The fourth step, metabolite identification method based on molecular structure association network is that taking candidate metabolite database as reference, selecting 5-50 metabolites from the candidate metabolite database, identifying 5-50 metabolites as seed metabolites from non-targeted ultra-high performance liquid chromatography-high resolution mass spectrum metabolome experimental data by using standard samples of the 5-50 metabolites, mapping the seed metabolites into established molecular structure association network, and obtaining seed metabolites from the networkAn ortho metabolite; assigning a secondary mass spectrum of the seed metabolite to an adjacent metabolite as a pseudo-secondary mass spectrum thereof; setting a search threshold value, and searching for adjacent metabolites in experimental datam/z _{Theory of} ，t _{r prediction} Metabolite peaks matched by the quasi-secondary mass spectrum, and if the matching is successful, the metabolite peaks are identified; the identified metabolites are used as new seeds, and the qualitative process is repeated until no new metabolites are identified;

when a plurality of matching results exist, scoring the matching results, and sorting the matching results from high to low according to the score, wherein the metabolite peaks with higher scores are identified with higher accuracy, and the identified metabolites are not used as new seeds any more;

search threshold:

|t _{r prediction} -t _{r actual measurement} |<2 min，

|m/z _{Theory of} -m/z _{Actual measurement} |/m/z _{Theory of} *1000000<5 ppm，

And similarity of experimental secondary mass spectrum of metabolite peaks and pseudo secondary mass spectrum of adjacent metabolites≥0.5。
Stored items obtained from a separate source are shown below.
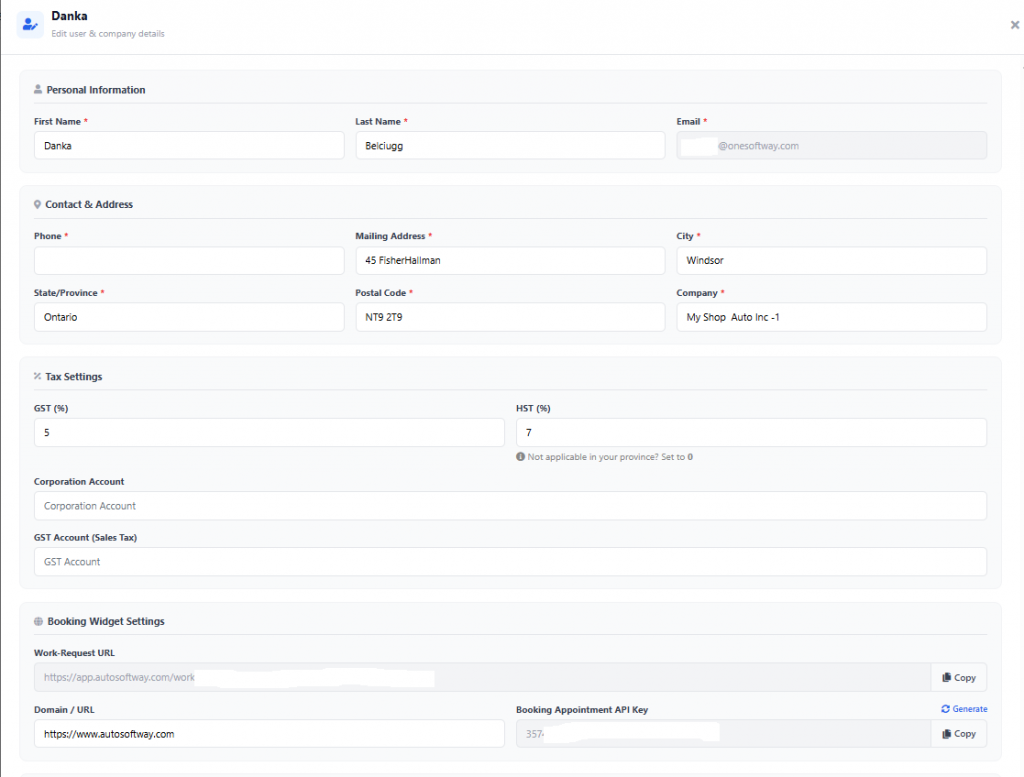Edit the Domain / URL field
Screen dimensions: 1024x777
tap(268, 733)
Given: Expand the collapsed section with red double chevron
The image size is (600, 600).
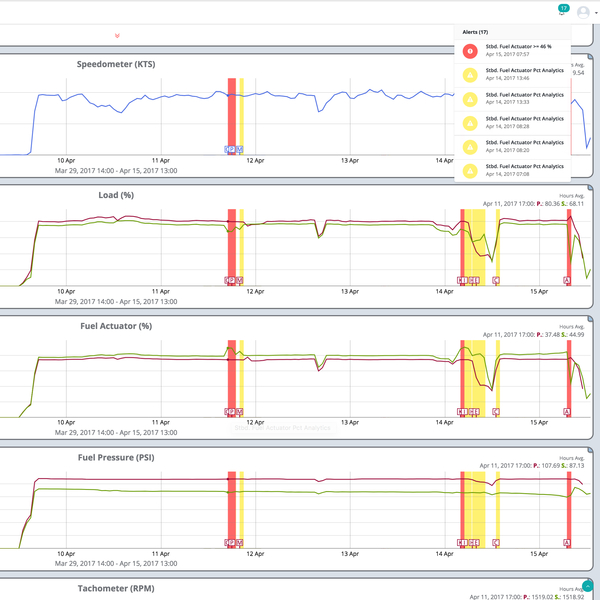Looking at the screenshot, I should pos(118,35).
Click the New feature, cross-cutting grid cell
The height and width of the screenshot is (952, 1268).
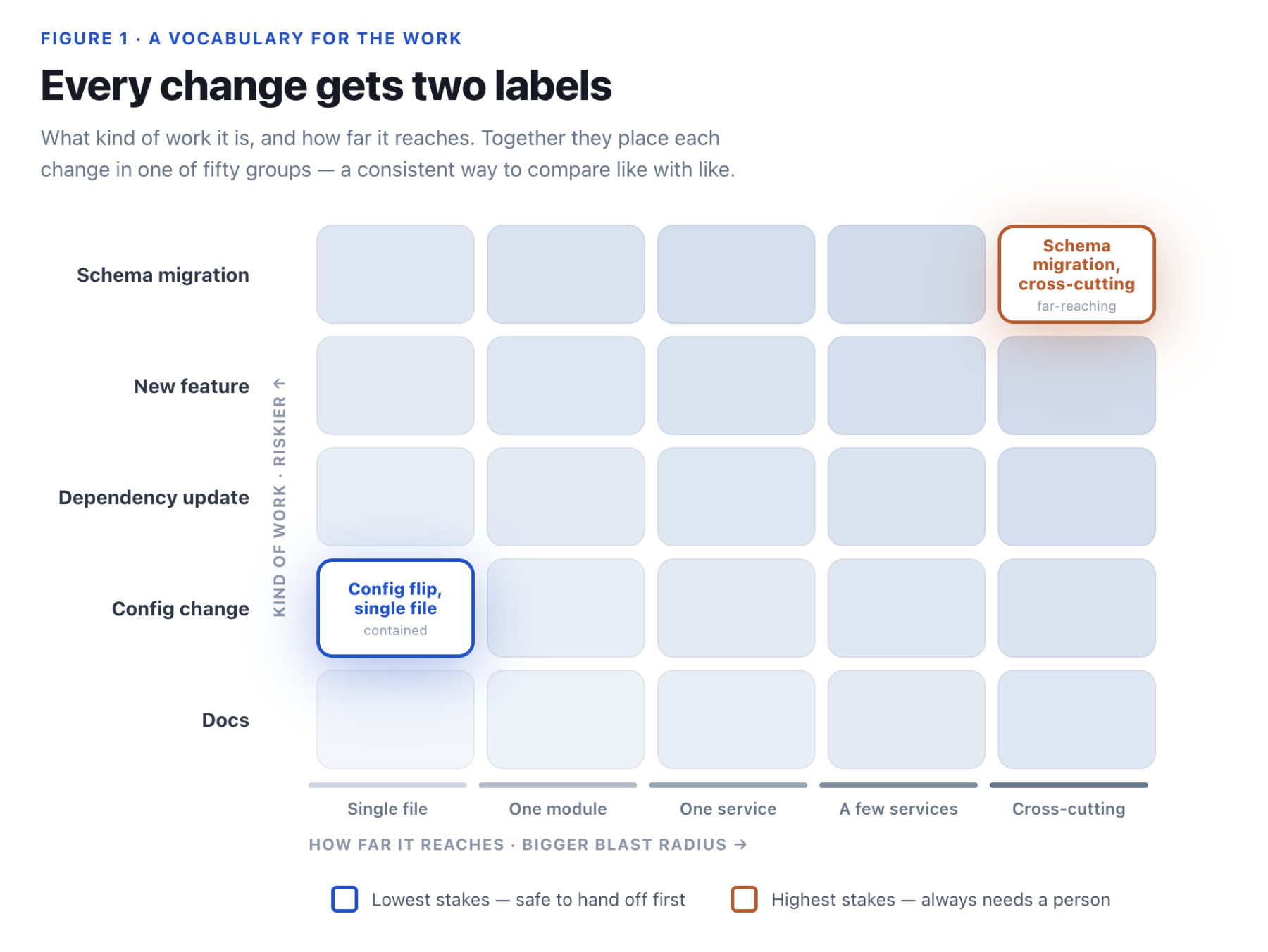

2. The method according to claim 1, wherein: the molecular fingerprint in the third step is any one of Morgan fingerprint, MACS fingerprint, atom-pair fingerprint and Dayleight fingerprint.

3. The method according to claim 1, wherein: the predicted retention time of the metabolite is predicted by a retention time prediction model constructed by a known metabolite structure-retention relationship.

4. The method according to claim 1, wherein: adjacent metabolites are those having direct side linkages in the molecular structure-associated network.